## ПРЕДОСТАВЛЕННЫЙ ТЕКСТ
▶
Равель и Пуленк, вкупе с Дебюсси и Сати. Это единственное, что осталось от первоначальной программы. Гориболь еще и играл весь вечер на рояле. Играл также ансамбль солистов оркестра “MusicAeterna”, а пели сопрано Надежда Павлова из Перми и баритон Борис Пинхасович. Это был концерт-аура, ностальгическое напоминание об отзвуках и предпосылках дягилевских балетов на примере камерных вокальных циклов.
Алексей Гориболь: “Чайковский для меня – главный композитор”
«Послеполуденный отдых фавна» в авторской интерпретации для двух роялей (Гориболь и молодой пианист Павел Коновалов) прозвучал еще более «журчаще», чем обычно: тотальная ленивая нега, изредка переходящая в экстаз. «Пять стихотворений Пьера Ронсара» Пуленка озвучил Борис Пинхасович, и его на редкость артистический голос менялся в зависимости от настроения песен: шаловливо подчеркивал имена мифологических героев в «Атрибутах», печалился в двух песнях о бренности, прихотливо танцевал голосом в «Балете», поминая Амура и волшебство любви.
Во втором отделении певец купался в сюрреалистической «светской кантате» Пуленка «Бал-маскарад»: он гаерно пел, воспроизводя безумные тексты Макса Жакоба, а камерный ансамбль, включающий батарею перкуссии (все игроки – в красных носках) гаерно играл, что в этом опусе и требуется.
Пинхасович – отменный специалист по вокальной сатире и юмору, это стало ясно по европейскому исполнению партии майора Ковалева в опере Шостаковича «Нос». А в пуленковском потоке сознания, сочетающем цирковой парад-алле и церемонность барокко, пародию на оперные арии и разгильдяйство райка, шутовство и какофонию, смены вокальных тембров и скоростей, большие штрихи и микро-интонации, певец чувствовал себя как рыба в воде. Равно как и ансамбль, передавший «эстрадный шик» музыки, с наслаждением впадающий в обыденность абсурда и в игру музыкальных смыслов, от галопа и вальса до марша и танго, даже с цитатами из «Щелкунчика».
◀
## УКАЗАНИЯ И ТРЕБОВАНИЯ
Верните без изменений фрагмент текста о концерте от слов «Равель и Пуленк, вкупе» до слов «камерных вокальных циклов.» включительно.

## ПЕРЕЧЕНЬ ДАННЫХ
▶
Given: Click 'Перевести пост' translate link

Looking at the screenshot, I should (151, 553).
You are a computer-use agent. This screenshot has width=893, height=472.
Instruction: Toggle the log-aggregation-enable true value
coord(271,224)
◀
▶
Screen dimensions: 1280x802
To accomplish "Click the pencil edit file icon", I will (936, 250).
◀
▶
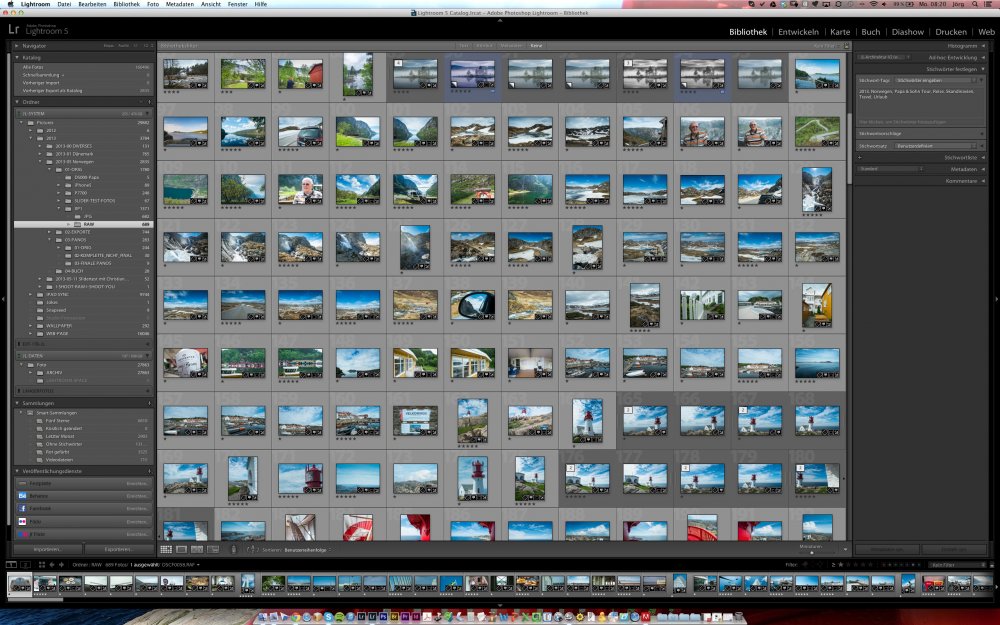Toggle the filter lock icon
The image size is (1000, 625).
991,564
◀
## ПОЛНЫЙ ОТВЕТ
Равель и Пуленк, вкупе с Дебюсси и Сати. Это единственное, что осталось от первоначальной программы. Гориболь еще и играл весь вечер на рояле. Играл также ансамбль солистов оркестра “MusicAeterna”, а пели сопрано Надежда Павлова из Перми и баритон Борис Пинхасович. Это был концерт-аура, ностальгическое напоминание об отзвуках и предпосылках дягилевских балетов на примере камерных вокальных циклов.